Let me set up an example. The most common matrix factorization problem I am aware of is predicting movie ratings for users say in the Netflix Challenge or Movielens data sets. Now this question isn't really centered around any single matrix factorization approach, but within the range of possibilities there is a group that will make predictions only for known combinations of users and items.
So in Movielens 100k for example we have 943 unique users and 1682 unique movies. If we were to use train_test_split
even with a high train_size
ratio (say 0.9) the number of unique users and movies would not be the same. This presents a problem as the group of methods I mentioned would not be able to predict anything but 0 for movies or users it had not been trained on.
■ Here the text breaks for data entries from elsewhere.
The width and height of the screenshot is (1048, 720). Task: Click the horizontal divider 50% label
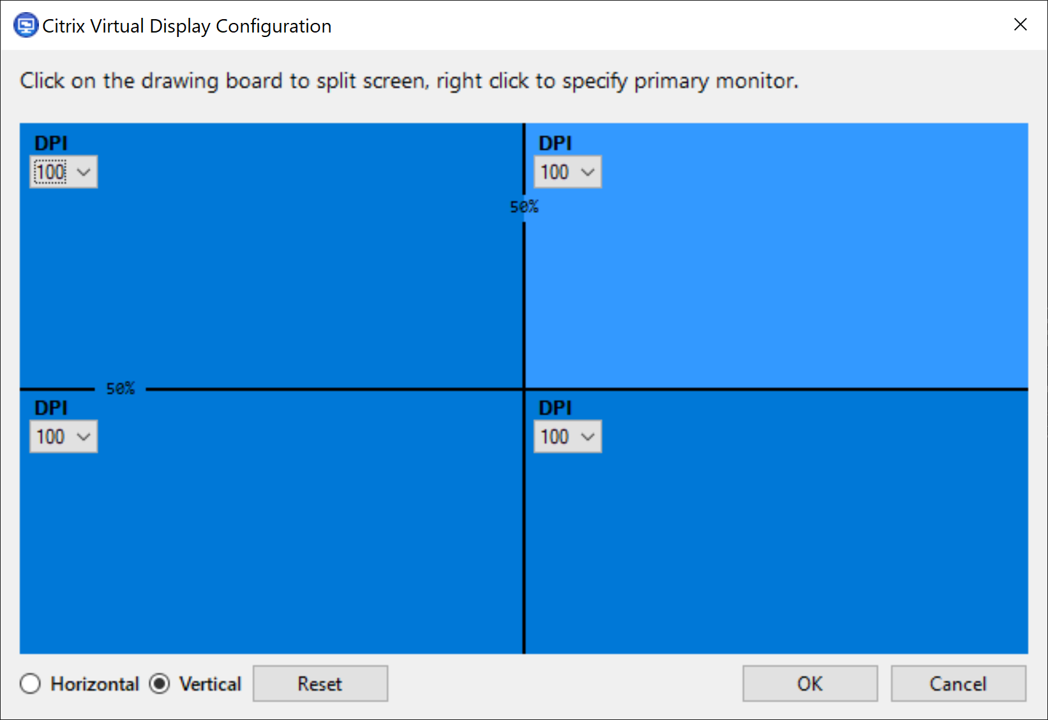coord(120,388)
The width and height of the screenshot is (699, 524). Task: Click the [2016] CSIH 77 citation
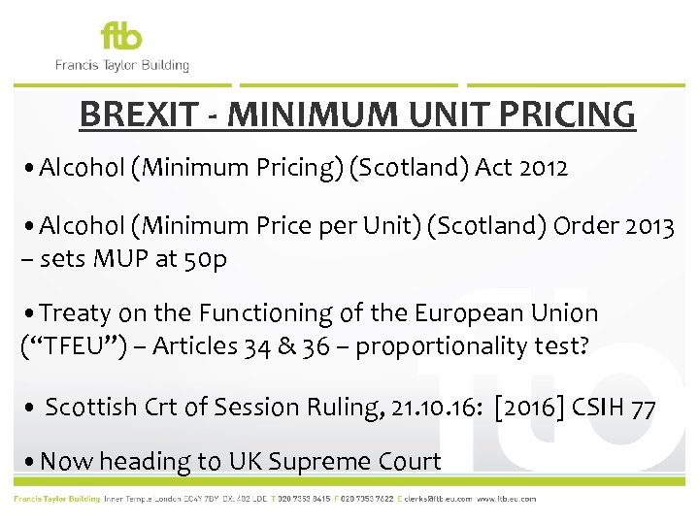tap(575, 409)
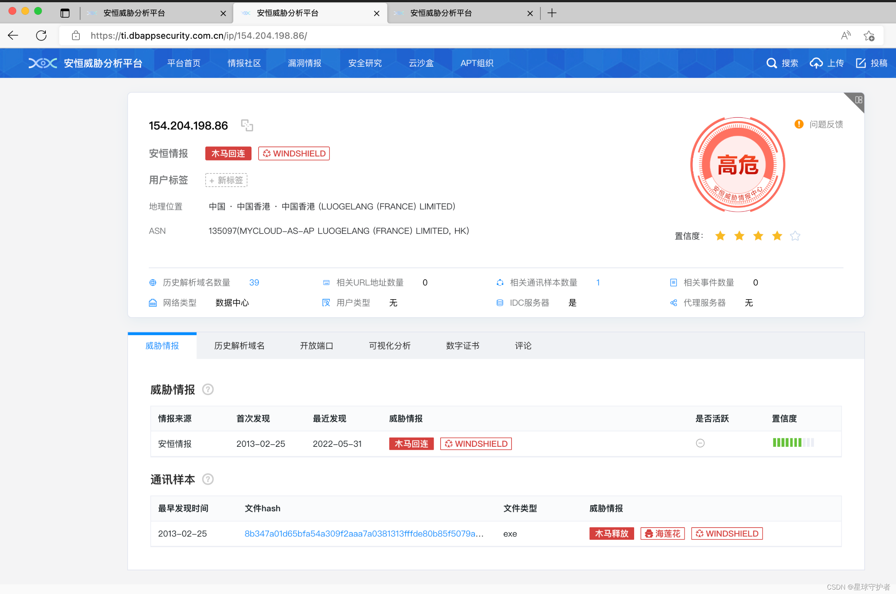The height and width of the screenshot is (594, 896).
Task: Open browser read aloud icon
Action: (845, 36)
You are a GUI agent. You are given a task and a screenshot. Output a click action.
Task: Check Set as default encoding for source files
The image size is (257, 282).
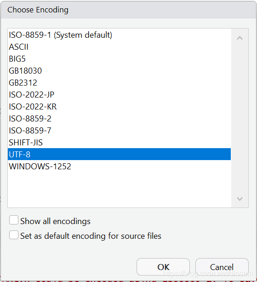[x=14, y=235]
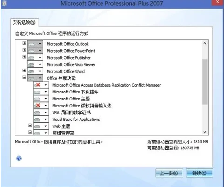Click the drive icon beside Visual Basic for Applications
This screenshot has height=187, width=224.
pyautogui.click(x=37, y=120)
Here is an example of what I mean.
import numpy as np
import pandas as pd
from sklearn.model_selection import train_test_split
ml = pd.read_csv('ml-100k/u.data', sep='\t', names=['User_id', 'Item_id', 'Rating', 'ts'])
ml.head()
User_id Item_id Rating ts
0 196 242 3 881250949
1 186 302 3 891717742
2 22 377 1 878887116
3 244 51 2 880606923
4 166 346 1 886397596
ml.User_id.unique().size
943
ml.Item_id.unique().size
1682
utrain, utest, itrain, itest, rtrain, rtest = train_test_split(ml, train_size=0.9)
np.unique(utrain).size
943
np.unique(itrain).size
1644
Try this as many times as you may and you just wont end up with 1682 unique movies in the train set. This is a result of a number of movies only having a single rating in the dataset. Luckily the same isn't true for users (lowest number of ratings by a user is 20) so it isn't a problem there. But in order to have a functioning training set we need all of the unique movies to be in the training set at least once. Furthermore, I cannot utilize the stratify=
kwarg for train_test_split
as there are not more than 1 entry for all users or for all movies.
My question is this.
Is there a way in sklearn to split a dataset to ensure that the set of unique values from a specific column(s) are retained in the training set?
My rudimentary solution to the problem is as follows.
- Separate the items that/users have a low number of total ratings.
- create a
train_test_split
on the data excluding these rarely rated items/users (ensuring that the split size + the exclude size will equal your desired split size). - combine the two to get a final representative training set
Example:
item_counts = ml.groupby(['Item_id']).size()
user_counts = ml.groupby(['User_id']).size()
rare_items = item_counts.loc[item_counts <= 5].index.values
rare_users = user_counts.loc[user_counts <= 5].index.values
rare_items.size
384
rare_users.size
0
# We can ignore users in this example
rare_ratings = ml.loc[ml.Item_id.isin(rare_items)]
rare_ratings.shape[0]
968
ml_less_rare = ml.loc[~ml.Item_id.isin(rare_items)]
items = ml_less_rare.Item_id.values
users = ml_less_rare.User_id.values
ratings = ml_less_rare.Rating.values
# Establish number of items desired from train_test_split
desired_ratio = 0.9
train_size = desired_ratio * ml.shape[0] - rare_ratings.shape[0]
train_ratio = train_size / ml_less_rare.shape[0]
itrain, itest, utrain, utest, rtrain, rtest = train_test_split(items, users, ratings, train_size=train_ratio)
itrain = np.concatenate((itrain, rare_ratings.Item_id.values))
np.unique(itrain).size
1682
utrain = np.concatenate((utrain, rare_ratings.User_id.values))
np.unique(utrain).size
943
rtrain = np.concatenate((rtrain, rare_ratings.Rating.values))
This approach works, but I just have to feel there is a way to accomplish the same with train_test_split
or another splitting method from sklearn.
Caveat - Data Contains Single Entries for Users and Movies
While the approach that @serv-inc proposes would work for data where every class is represented more than once. That is not the case with this data, nor with most recommendation/ranking data sets.